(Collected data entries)
# # # # # # #

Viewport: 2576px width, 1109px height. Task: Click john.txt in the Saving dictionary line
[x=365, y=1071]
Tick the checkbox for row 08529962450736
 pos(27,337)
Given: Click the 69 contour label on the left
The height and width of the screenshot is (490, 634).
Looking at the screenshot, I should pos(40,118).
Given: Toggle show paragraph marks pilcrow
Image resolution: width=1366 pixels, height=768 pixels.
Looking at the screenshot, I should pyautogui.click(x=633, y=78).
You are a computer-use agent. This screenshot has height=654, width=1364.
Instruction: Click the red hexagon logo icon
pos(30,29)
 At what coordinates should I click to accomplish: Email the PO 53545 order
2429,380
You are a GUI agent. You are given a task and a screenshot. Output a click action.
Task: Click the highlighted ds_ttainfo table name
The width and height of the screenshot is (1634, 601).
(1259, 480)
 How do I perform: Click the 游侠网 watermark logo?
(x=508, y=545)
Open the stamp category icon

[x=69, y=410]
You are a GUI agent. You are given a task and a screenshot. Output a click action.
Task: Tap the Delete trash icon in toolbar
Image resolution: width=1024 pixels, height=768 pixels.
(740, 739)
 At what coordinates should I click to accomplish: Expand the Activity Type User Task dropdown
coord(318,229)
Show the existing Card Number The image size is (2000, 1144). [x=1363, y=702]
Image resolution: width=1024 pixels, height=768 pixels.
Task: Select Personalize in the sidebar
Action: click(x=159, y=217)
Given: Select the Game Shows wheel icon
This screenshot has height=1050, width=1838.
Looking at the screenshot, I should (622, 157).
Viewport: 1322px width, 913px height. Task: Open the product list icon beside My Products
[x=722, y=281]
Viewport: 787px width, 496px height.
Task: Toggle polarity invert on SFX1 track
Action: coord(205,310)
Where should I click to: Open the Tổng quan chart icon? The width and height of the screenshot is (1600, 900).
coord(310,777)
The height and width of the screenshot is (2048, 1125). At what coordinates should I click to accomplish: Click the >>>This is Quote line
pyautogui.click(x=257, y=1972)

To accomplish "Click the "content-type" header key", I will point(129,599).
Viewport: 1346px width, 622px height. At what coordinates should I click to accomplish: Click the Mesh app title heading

# # # # # # #

- TASK TO COMPLETE -
All of the entries above need to be reproduced exactly.

- SOLUTION FOR THIS PROBLEM -
Viewport: 2576px width, 1109px height. Task: Click john.txt in the Saving dictionary line
[x=365, y=1071]
Tick the checkbox for row 08529962450736
 pos(27,337)
Given: Click the 69 contour label on the left
The height and width of the screenshot is (490, 634).
Looking at the screenshot, I should pos(40,118).
Given: Toggle show paragraph marks pilcrow
Image resolution: width=1366 pixels, height=768 pixels.
Looking at the screenshot, I should pyautogui.click(x=633, y=78).
You are a computer-use agent. This screenshot has height=654, width=1364.
Instruction: Click the red hexagon logo icon
pos(30,29)
 At what coordinates should I click to accomplish: Email the PO 53545 order
2429,380
You are a GUI agent. You are given a task and a screenshot. Output a click action.
Task: Click the highlighted ds_ttainfo table name
The width and height of the screenshot is (1634, 601).
(1259, 480)
 How do I perform: Click the 游侠网 watermark logo?
(x=508, y=545)
Open the stamp category icon

[x=69, y=410]
You are a GUI agent. You are given a task and a screenshot. Output a click action.
Task: Tap the Delete trash icon in toolbar
Image resolution: width=1024 pixels, height=768 pixels.
(740, 739)
 At what coordinates should I click to accomplish: Expand the Activity Type User Task dropdown
coord(318,229)
Show the existing Card Number The image size is (2000, 1144). [x=1363, y=702]
Image resolution: width=1024 pixels, height=768 pixels.
Task: Select Personalize in the sidebar
Action: click(x=159, y=217)
Given: Select the Game Shows wheel icon
This screenshot has height=1050, width=1838.
Looking at the screenshot, I should (622, 157).
Viewport: 1322px width, 913px height. Task: Open the product list icon beside My Products
[x=722, y=281]
Viewport: 787px width, 496px height.
Task: Toggle polarity invert on SFX1 track
Action: coord(205,310)
Where should I click to: Open the Tổng quan chart icon? The width and height of the screenshot is (1600, 900).
coord(310,777)
The height and width of the screenshot is (2048, 1125). At what coordinates should I click to accomplish: Click the >>>This is Quote line
pyautogui.click(x=257, y=1972)

To accomplish "Click the "content-type" header key", I will point(129,599).
Viewport: 1346px width, 622px height. At what coordinates should I click to accomplish: Click the Mesh app title heading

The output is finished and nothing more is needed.